If you’re in a financial pit and weighing your options, you might want to start thinking about a short sale or foreclosure, and consider how each will impact your credit score. Ideally you would want the option that will do the least amount of damage to your credit rating.
Depending on State laws, a debtor may stay in his or her foreclosed home anywhere from four months to a year without paying anything – while this may be desirable to some, it does not necessarily make foreclosures more preferable to a short sale.
In a short sale, the home is offered up for sale and listed in a multiple listing service. Interested buyers may make appointments to see the house and most will bargain for a really low price. If you hire agents, these agents can hold open houses for prospective buyers.
In other words, someone who chooses a foreclosure may live a life uninterrupted by home viewers for up to a year. Someone who chooses a short sale will have to live with the open houses and the scrutiny of potential buyers.
What exactly is a short sale?
A short sale is an amicable agreement between the lender and the debtor when the lender agrees to accept the home as payment for what the debtor owes him or her.

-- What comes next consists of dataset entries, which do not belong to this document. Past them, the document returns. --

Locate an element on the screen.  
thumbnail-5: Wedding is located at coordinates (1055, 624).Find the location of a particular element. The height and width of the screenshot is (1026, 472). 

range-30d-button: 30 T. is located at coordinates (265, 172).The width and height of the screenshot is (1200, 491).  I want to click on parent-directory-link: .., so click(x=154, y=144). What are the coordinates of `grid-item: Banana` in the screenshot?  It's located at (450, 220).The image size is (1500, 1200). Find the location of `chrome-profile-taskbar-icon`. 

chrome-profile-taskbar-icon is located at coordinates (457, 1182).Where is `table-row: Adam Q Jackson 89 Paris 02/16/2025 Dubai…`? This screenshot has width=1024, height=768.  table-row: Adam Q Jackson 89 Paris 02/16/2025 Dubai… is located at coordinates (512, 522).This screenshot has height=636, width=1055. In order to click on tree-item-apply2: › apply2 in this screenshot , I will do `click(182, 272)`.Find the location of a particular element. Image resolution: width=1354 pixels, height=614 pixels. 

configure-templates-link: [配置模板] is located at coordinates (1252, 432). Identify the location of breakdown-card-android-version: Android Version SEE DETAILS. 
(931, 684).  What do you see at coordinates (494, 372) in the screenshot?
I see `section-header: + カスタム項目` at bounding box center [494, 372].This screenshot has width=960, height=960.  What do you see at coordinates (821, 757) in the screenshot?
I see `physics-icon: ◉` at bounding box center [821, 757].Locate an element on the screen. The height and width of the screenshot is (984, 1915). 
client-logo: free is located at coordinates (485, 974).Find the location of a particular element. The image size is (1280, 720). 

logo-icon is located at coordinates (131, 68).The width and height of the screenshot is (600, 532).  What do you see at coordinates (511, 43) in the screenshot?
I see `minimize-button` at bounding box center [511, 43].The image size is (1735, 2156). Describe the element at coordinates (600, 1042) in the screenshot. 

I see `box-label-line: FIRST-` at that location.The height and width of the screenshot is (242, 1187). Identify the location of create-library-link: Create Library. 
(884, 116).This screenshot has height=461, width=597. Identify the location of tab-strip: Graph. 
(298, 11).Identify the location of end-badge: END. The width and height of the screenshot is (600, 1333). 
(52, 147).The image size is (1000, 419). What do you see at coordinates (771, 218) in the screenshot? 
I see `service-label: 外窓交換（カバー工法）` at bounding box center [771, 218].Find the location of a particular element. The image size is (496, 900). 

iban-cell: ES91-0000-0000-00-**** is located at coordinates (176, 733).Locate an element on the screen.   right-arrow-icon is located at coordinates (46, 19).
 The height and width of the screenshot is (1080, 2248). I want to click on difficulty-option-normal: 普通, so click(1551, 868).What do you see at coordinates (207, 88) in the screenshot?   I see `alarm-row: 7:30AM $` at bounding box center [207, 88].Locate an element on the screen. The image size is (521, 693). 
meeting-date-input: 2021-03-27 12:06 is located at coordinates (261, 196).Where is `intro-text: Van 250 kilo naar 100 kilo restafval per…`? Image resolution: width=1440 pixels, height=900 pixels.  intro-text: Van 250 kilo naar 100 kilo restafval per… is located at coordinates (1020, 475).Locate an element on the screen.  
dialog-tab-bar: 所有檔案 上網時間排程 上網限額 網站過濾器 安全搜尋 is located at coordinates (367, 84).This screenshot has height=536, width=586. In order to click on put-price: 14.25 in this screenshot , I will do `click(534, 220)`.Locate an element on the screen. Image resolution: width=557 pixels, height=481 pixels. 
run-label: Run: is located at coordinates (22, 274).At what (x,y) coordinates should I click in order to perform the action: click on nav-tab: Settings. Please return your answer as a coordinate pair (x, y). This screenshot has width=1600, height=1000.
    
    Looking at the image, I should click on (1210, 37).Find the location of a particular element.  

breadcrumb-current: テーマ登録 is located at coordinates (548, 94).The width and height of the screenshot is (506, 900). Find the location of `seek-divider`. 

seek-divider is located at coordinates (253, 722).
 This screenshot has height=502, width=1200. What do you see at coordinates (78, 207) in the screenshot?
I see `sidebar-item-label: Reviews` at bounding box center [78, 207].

This usually means that the property is also sold for less than what it is really worth because the urgency of the sale is more important than getting the correct value of the asset. Usually, the lender only agrees to a short sale because there is no other way for the debtor to pay off his or her debts. Not all lenders will agree to a short sale, but it will greatly help your case if you contact a real estate agent to try and negotiate a short sale with your lender on your behalf.
Many homeowners with underwater mortgages choose a short sale over a foreclosure because the damage to their credit scores is significantly smaller. Keep in mind that not all lenders will be agreeable to this set up; especially if they see that your house payments are up to date. Should your payments be in arrears you will have a better chance at having your lender agree to a short sale. You must also remember that if your lender knows of any cash assets you have, they may try to tap into those funds on top of the short sale profits.
The reality behind credit scores
A recent study done by Fair Isaac showed that there is not much difference in the credit damage done by a short sale and a foreclosure unless the lateness of the payment (in a short sale) is not that bad. If you’re just a month behind from your payment, for example, it would benefit you to try to have a short sale. However, if you’re already 90 days late or more, you will suffer from the same credit damage as you would should you let your home be foreclosed.
A huge advantage of short sales over foreclosures is that you can apply for a home loan two years after your short sale. These are institutional loans only, though, and it’s a myth that people can purchase homes through private bank loans after two years. To be on the safe side, seek the legal advice of a tax professional. Have your credit scores computed. Each foreclosure or short sale case is unique depending on the lender and your State laws.